[Saved entries]
^^^^^^^^^^^^^^^^
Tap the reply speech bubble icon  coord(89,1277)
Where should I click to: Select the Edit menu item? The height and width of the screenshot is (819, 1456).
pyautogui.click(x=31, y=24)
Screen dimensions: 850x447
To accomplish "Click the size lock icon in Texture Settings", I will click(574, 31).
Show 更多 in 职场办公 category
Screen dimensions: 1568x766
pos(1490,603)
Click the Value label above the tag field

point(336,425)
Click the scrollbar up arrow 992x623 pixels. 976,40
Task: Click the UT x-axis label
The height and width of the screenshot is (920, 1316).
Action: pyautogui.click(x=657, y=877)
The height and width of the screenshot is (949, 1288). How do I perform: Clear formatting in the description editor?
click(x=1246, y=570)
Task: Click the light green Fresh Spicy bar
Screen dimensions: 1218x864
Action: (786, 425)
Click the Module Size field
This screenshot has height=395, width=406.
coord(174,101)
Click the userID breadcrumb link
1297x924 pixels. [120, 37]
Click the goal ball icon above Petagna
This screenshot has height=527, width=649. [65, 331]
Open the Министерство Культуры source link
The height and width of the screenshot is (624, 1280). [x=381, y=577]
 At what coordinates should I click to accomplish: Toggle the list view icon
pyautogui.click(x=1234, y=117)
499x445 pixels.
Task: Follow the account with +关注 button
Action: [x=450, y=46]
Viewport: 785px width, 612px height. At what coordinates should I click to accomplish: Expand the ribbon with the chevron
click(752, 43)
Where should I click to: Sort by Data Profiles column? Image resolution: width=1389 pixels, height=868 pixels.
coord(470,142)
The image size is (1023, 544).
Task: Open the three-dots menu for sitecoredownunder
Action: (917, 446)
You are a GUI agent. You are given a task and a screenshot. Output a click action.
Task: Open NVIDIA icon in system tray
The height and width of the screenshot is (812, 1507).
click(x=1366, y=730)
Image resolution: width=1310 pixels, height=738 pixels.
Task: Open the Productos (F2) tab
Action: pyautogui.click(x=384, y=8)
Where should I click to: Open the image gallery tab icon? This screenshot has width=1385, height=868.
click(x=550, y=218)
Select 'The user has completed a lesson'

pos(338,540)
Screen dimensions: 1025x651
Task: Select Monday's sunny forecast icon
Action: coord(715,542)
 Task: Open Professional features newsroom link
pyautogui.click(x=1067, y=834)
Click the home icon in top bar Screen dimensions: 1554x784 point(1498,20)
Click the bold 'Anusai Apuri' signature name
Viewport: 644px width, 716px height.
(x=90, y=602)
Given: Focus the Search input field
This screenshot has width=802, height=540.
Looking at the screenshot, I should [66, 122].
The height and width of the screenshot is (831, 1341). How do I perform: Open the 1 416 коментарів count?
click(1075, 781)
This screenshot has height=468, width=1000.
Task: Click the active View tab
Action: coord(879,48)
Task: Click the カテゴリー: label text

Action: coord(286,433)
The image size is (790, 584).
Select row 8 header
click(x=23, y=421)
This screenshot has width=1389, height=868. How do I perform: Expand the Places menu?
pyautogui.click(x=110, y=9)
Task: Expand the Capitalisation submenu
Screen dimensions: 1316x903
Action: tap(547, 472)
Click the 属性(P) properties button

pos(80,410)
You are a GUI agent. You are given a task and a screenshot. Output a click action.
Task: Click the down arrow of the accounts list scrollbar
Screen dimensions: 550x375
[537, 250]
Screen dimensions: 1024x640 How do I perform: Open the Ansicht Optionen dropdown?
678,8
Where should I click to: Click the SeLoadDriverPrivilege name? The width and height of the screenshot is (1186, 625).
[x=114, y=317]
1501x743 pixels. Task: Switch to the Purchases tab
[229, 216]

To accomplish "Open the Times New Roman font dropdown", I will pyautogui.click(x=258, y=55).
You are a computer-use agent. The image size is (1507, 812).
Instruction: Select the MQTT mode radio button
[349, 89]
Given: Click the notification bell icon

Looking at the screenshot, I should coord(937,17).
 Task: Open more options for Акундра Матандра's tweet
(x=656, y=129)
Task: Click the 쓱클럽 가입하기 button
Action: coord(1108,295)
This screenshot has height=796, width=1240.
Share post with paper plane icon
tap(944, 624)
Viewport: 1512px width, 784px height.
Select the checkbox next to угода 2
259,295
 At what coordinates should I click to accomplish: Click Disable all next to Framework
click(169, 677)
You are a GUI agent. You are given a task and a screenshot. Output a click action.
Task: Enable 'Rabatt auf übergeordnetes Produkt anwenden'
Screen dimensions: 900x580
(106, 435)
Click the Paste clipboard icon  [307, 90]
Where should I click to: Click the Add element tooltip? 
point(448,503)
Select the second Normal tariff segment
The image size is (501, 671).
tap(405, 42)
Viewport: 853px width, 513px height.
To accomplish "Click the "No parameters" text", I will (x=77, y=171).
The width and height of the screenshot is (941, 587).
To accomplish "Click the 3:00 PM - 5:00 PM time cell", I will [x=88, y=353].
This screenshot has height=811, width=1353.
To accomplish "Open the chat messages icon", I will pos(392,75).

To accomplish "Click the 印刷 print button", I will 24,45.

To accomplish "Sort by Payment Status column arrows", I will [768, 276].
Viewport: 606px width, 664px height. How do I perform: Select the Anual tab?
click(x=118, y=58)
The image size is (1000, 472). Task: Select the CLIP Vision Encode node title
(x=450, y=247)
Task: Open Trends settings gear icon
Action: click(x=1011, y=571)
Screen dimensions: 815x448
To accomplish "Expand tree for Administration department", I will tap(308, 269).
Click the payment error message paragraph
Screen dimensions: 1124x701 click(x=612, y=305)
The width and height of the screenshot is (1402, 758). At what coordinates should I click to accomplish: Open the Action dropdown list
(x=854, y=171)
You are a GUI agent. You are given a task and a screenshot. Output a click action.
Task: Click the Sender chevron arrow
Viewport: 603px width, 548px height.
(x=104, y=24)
^^^^^^^^^^^^^^^^
THE TASK
Lines that contain "scrollbar" should be pulled from the entries above and reported.

COMPLETED TASK
Click the scrollbar up arrow 992x623 pixels. 976,40
Task: Click the down arrow of the accounts list scrollbar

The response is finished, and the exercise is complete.